Is anyone out there diagnosed and living with PPMS or is it just me?
I have PPMS. You are not alone.
I understand Lori. Thank you.
pretty much what Lori said. Me referring to my PPMS is my attempt to reduce the risk of becoming swallowed up in the awfulness of a non-curable, debilitating disease. If I say it's ridiculous it takes some of the sting out of it and I can roll my eyes as I roll with the punches.
Lori Foster Admin
Hi . We have lots of people who have PPMS in this community, including some of our advocates. It is less common than RRMS, but we have been work to improving our PPMS content. Here are some stories that you might find interesting and that might help you find others here, like , who share your diagnosis: https://multiplesclerosis.net/search?s=PPMS. If ever you think of a topic you would like us to explore, just send a message to me or any other moderator and we will pass the idea on to our site managers.

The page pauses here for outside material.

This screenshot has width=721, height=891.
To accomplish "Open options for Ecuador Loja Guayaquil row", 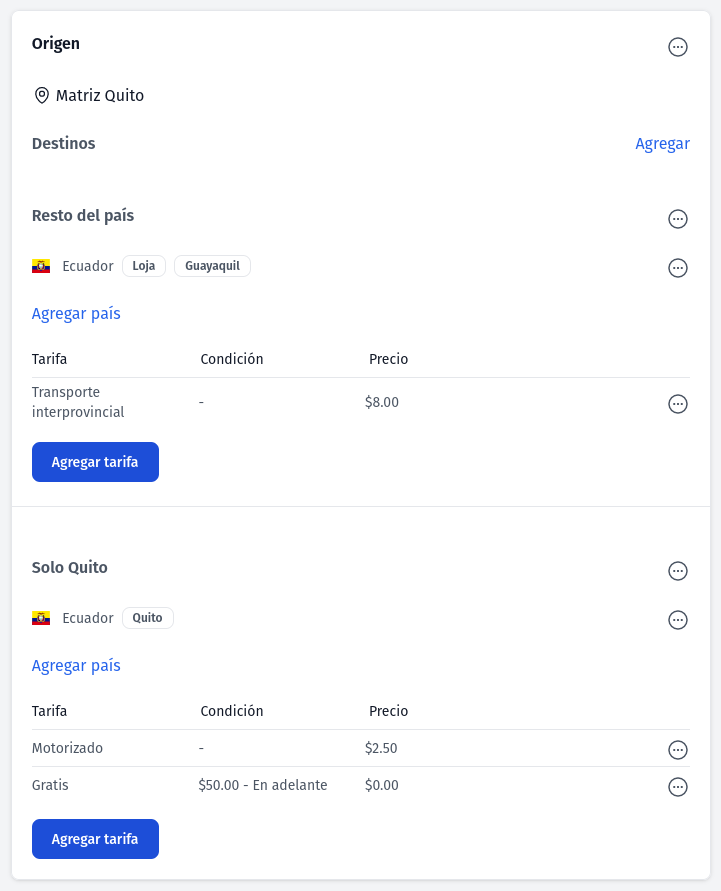I will tap(677, 268).
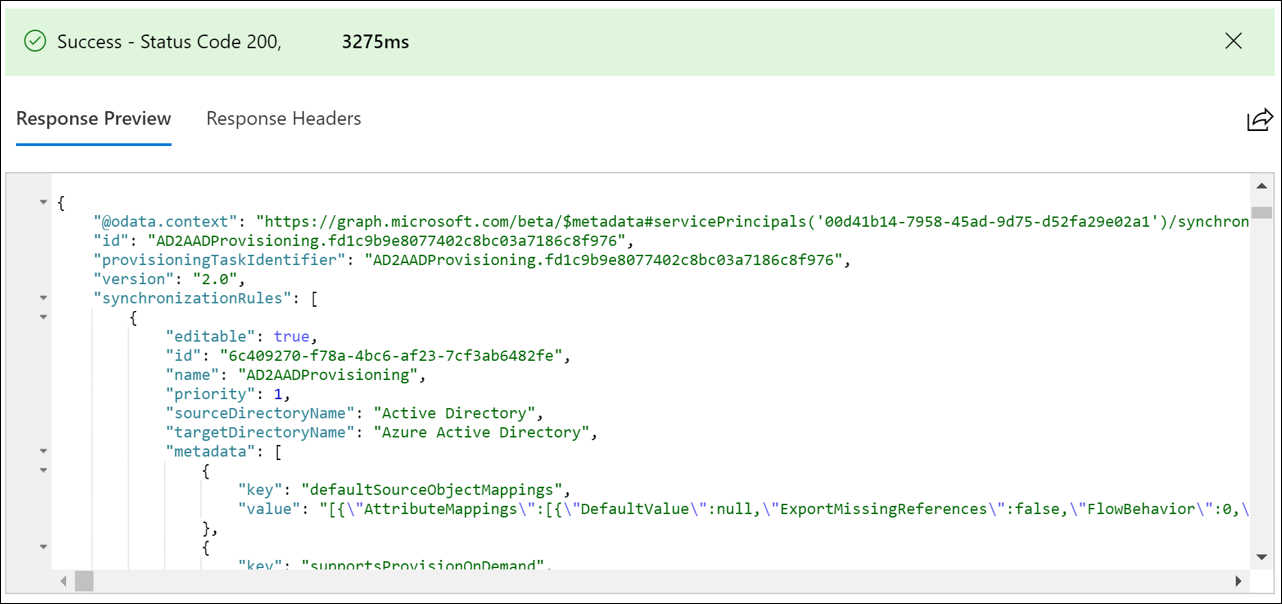Click the horizontal scrollbar right arrow
The width and height of the screenshot is (1282, 604).
(1240, 580)
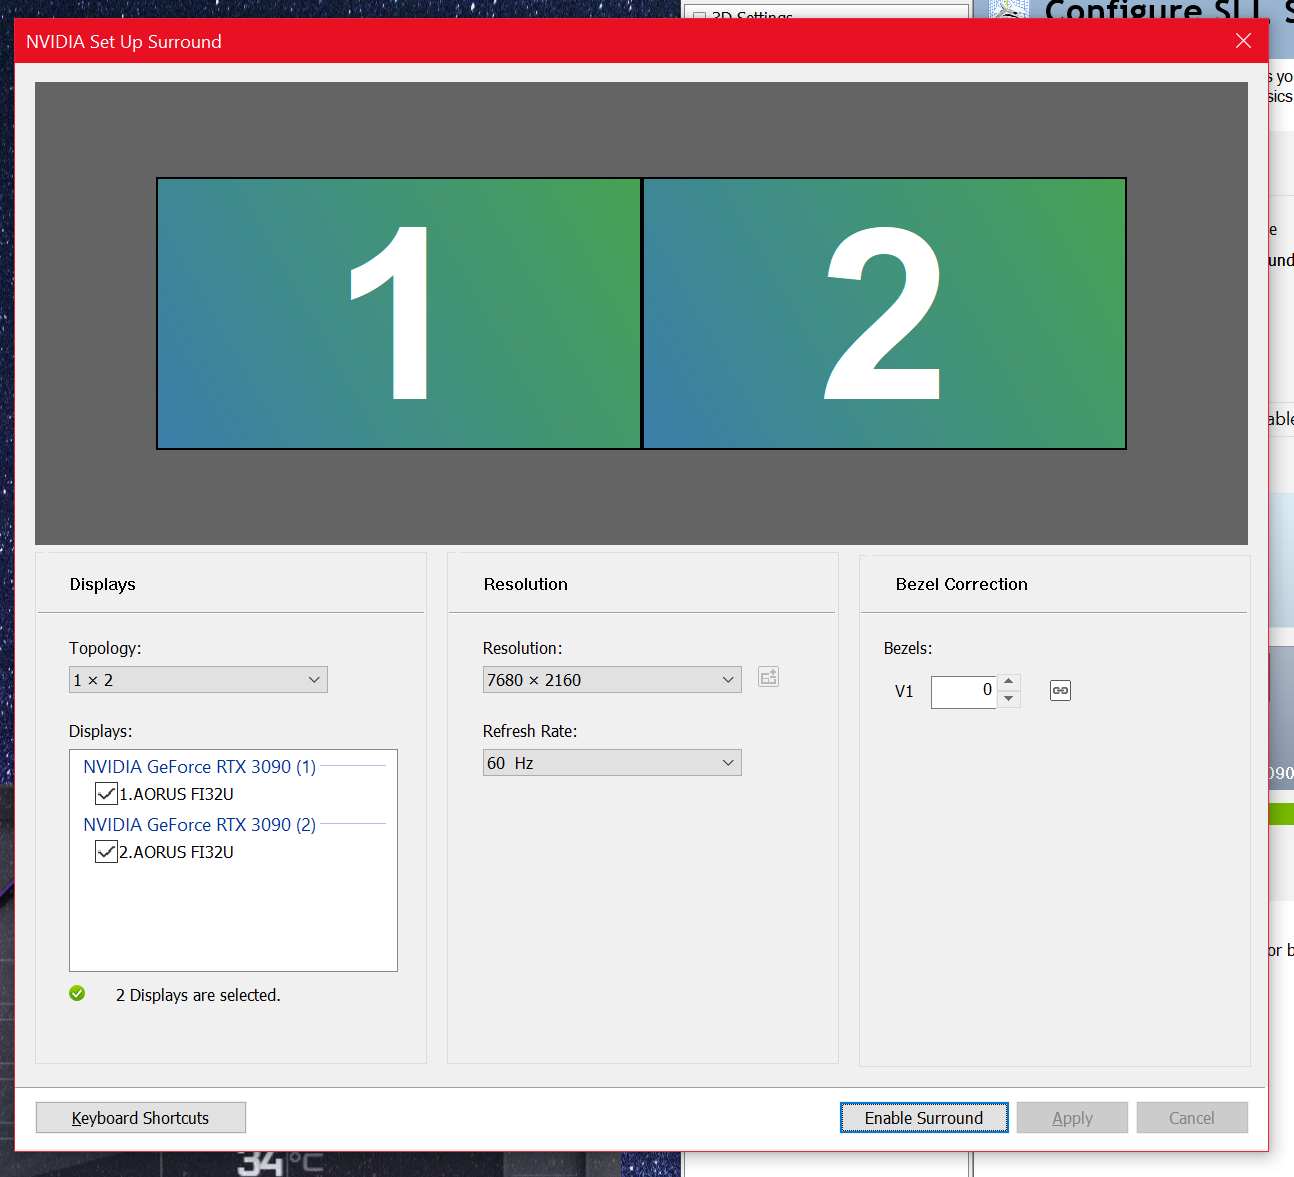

I hope this helps. Wishing you the best! - Lori (Team Member)
I have ppms as well. I was finally diagnosed 25 years ago after living with all the symptoms since high school. I am now 75. The symptoms were always there, but as I got older they did not come and go. They came and stayed and worsened as I got older. Take heart, you are not alone.
Thank you Judy!!! I was only diagnosed 5 years ago and I've had symptoms since HS as well (we think). I'm 55. No come and go, just here to stay now.